### Source material
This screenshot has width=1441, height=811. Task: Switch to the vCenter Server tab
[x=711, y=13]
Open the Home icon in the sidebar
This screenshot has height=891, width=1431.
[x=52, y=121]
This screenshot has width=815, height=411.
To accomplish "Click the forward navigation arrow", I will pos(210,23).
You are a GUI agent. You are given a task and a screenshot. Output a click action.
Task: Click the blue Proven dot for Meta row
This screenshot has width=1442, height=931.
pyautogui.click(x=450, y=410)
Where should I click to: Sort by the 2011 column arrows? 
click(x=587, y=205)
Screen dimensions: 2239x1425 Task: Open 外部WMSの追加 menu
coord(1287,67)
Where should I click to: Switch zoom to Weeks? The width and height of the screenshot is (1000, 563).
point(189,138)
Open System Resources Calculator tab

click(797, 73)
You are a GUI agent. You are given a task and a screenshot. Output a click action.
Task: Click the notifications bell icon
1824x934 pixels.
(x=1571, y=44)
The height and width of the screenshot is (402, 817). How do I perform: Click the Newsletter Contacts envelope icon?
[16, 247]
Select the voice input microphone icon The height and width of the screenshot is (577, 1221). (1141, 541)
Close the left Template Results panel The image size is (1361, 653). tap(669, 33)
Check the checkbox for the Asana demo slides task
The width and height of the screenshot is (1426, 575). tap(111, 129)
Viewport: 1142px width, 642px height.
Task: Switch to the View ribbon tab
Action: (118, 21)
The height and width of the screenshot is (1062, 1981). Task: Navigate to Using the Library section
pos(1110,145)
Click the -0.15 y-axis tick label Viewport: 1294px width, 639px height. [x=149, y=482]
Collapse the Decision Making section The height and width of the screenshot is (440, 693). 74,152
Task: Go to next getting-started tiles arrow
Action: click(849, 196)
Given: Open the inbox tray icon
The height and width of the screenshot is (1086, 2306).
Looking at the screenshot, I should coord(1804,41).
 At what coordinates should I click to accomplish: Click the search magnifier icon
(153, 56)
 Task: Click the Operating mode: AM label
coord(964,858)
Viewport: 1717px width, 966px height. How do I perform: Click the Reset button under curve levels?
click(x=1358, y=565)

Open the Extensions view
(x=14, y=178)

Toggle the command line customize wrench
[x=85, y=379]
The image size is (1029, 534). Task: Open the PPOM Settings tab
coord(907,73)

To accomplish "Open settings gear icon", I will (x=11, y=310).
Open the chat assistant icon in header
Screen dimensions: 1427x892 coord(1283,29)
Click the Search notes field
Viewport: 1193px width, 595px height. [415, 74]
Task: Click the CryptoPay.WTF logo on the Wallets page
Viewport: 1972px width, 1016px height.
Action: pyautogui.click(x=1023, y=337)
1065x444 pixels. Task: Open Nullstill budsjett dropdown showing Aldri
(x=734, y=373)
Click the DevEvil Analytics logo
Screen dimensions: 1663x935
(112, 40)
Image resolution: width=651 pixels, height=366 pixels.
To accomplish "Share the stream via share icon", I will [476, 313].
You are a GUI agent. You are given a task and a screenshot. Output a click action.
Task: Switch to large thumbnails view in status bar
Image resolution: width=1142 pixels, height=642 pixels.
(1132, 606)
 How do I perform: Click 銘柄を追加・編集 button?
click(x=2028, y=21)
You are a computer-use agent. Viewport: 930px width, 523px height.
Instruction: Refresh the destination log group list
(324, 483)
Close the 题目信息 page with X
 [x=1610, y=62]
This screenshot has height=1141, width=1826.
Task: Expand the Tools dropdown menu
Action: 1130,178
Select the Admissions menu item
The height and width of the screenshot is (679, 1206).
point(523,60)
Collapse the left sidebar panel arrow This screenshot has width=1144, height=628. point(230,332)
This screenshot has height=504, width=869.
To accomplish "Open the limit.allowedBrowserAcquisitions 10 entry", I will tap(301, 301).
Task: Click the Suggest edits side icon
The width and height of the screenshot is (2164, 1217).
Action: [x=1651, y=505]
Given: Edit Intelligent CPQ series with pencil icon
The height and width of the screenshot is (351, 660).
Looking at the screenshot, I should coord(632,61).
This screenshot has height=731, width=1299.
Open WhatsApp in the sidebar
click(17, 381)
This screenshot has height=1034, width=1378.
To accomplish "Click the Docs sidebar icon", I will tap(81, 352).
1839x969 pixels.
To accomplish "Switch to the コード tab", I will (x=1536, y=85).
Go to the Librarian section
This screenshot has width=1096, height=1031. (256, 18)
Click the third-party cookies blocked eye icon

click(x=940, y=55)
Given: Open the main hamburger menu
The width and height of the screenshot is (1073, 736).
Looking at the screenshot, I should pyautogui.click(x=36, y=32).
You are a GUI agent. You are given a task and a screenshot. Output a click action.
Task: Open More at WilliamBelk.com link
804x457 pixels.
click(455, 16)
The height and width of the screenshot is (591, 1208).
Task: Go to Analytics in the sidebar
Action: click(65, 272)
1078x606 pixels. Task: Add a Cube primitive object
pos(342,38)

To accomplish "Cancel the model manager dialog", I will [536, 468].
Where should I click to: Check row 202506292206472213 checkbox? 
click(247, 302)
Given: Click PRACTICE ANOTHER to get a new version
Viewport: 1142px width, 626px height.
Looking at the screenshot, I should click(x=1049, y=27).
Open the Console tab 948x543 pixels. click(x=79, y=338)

### Assigned task
Retype the data exactly as given.

### Solution below
This screenshot has width=1441, height=811. Task: Switch to the vCenter Server tab
[x=711, y=13]
Open the Home icon in the sidebar
This screenshot has height=891, width=1431.
[x=52, y=121]
This screenshot has width=815, height=411.
To accomplish "Click the forward navigation arrow", I will pos(210,23).
You are a GUI agent. You are given a task and a screenshot. Output a click action.
Task: Click the blue Proven dot for Meta row
This screenshot has width=1442, height=931.
pyautogui.click(x=450, y=410)
Where should I click to: Sort by the 2011 column arrows? 
click(x=587, y=205)
Screen dimensions: 2239x1425 Task: Open 外部WMSの追加 menu
coord(1287,67)
Where should I click to: Switch zoom to Weeks? The width and height of the screenshot is (1000, 563).
point(189,138)
Open System Resources Calculator tab

click(797, 73)
You are a GUI agent. You are given a task and a screenshot. Output a click action.
Task: Click the notifications bell icon
1824x934 pixels.
(x=1571, y=44)
The height and width of the screenshot is (402, 817). How do I perform: Click the Newsletter Contacts envelope icon?
[16, 247]
Select the voice input microphone icon The height and width of the screenshot is (577, 1221). (1141, 541)
Close the left Template Results panel The image size is (1361, 653). tap(669, 33)
Check the checkbox for the Asana demo slides task
The width and height of the screenshot is (1426, 575). tap(111, 129)
Viewport: 1142px width, 642px height.
Task: Switch to the View ribbon tab
Action: (118, 21)
The height and width of the screenshot is (1062, 1981). Task: Navigate to Using the Library section
pos(1110,145)
Click the -0.15 y-axis tick label Viewport: 1294px width, 639px height. [x=149, y=482]
Collapse the Decision Making section The height and width of the screenshot is (440, 693). 74,152
Task: Go to next getting-started tiles arrow
Action: click(849, 196)
Given: Open the inbox tray icon
The height and width of the screenshot is (1086, 2306).
Looking at the screenshot, I should coord(1804,41).
 At what coordinates should I click to accomplish: Click the search magnifier icon
(153, 56)
 Task: Click the Operating mode: AM label
coord(964,858)
Viewport: 1717px width, 966px height. How do I perform: Click the Reset button under curve levels?
click(x=1358, y=565)

Open the Extensions view
(x=14, y=178)

Toggle the command line customize wrench
[x=85, y=379]
The image size is (1029, 534). Task: Open the PPOM Settings tab
coord(907,73)

To accomplish "Open settings gear icon", I will (x=11, y=310).
Open the chat assistant icon in header
Screen dimensions: 1427x892 coord(1283,29)
Click the Search notes field
Viewport: 1193px width, 595px height. [415, 74]
Task: Click the CryptoPay.WTF logo on the Wallets page
Viewport: 1972px width, 1016px height.
Action: pyautogui.click(x=1023, y=337)
1065x444 pixels. Task: Open Nullstill budsjett dropdown showing Aldri
(x=734, y=373)
Click the DevEvil Analytics logo
Screen dimensions: 1663x935
(112, 40)
Image resolution: width=651 pixels, height=366 pixels.
To accomplish "Share the stream via share icon", I will [476, 313].
You are a GUI agent. You are given a task and a screenshot. Output a click action.
Task: Switch to large thumbnails view in status bar
Image resolution: width=1142 pixels, height=642 pixels.
(1132, 606)
 How do I perform: Click 銘柄を追加・編集 button?
click(x=2028, y=21)
You are a computer-use agent. Viewport: 930px width, 523px height.
Instruction: Refresh the destination log group list
(324, 483)
Close the 题目信息 page with X
 [x=1610, y=62]
This screenshot has height=1141, width=1826.
Task: Expand the Tools dropdown menu
Action: 1130,178
Select the Admissions menu item
The height and width of the screenshot is (679, 1206).
point(523,60)
Collapse the left sidebar panel arrow This screenshot has width=1144, height=628. point(230,332)
This screenshot has height=504, width=869.
To accomplish "Open the limit.allowedBrowserAcquisitions 10 entry", I will tap(301, 301).
Task: Click the Suggest edits side icon
The width and height of the screenshot is (2164, 1217).
Action: [x=1651, y=505]
Given: Edit Intelligent CPQ series with pencil icon
The height and width of the screenshot is (351, 660).
Looking at the screenshot, I should coord(632,61).
This screenshot has height=731, width=1299.
Open WhatsApp in the sidebar
click(17, 381)
This screenshot has height=1034, width=1378.
To accomplish "Click the Docs sidebar icon", I will tap(81, 352).
1839x969 pixels.
To accomplish "Switch to the コード tab", I will (x=1536, y=85).
Go to the Librarian section
This screenshot has width=1096, height=1031. (256, 18)
Click the third-party cookies blocked eye icon

click(x=940, y=55)
Given: Open the main hamburger menu
The width and height of the screenshot is (1073, 736).
Looking at the screenshot, I should pyautogui.click(x=36, y=32).
You are a GUI agent. You are given a task and a screenshot. Output a click action.
Task: Open More at WilliamBelk.com link
804x457 pixels.
click(455, 16)
The height and width of the screenshot is (591, 1208).
Task: Go to Analytics in the sidebar
Action: click(65, 272)
1078x606 pixels. Task: Add a Cube primitive object
pos(342,38)

To accomplish "Cancel the model manager dialog", I will [536, 468].
Where should I click to: Check row 202506292206472213 checkbox? 
click(247, 302)
Given: Click PRACTICE ANOTHER to get a new version
Viewport: 1142px width, 626px height.
Looking at the screenshot, I should click(x=1049, y=27).
Open the Console tab 948x543 pixels. click(x=79, y=338)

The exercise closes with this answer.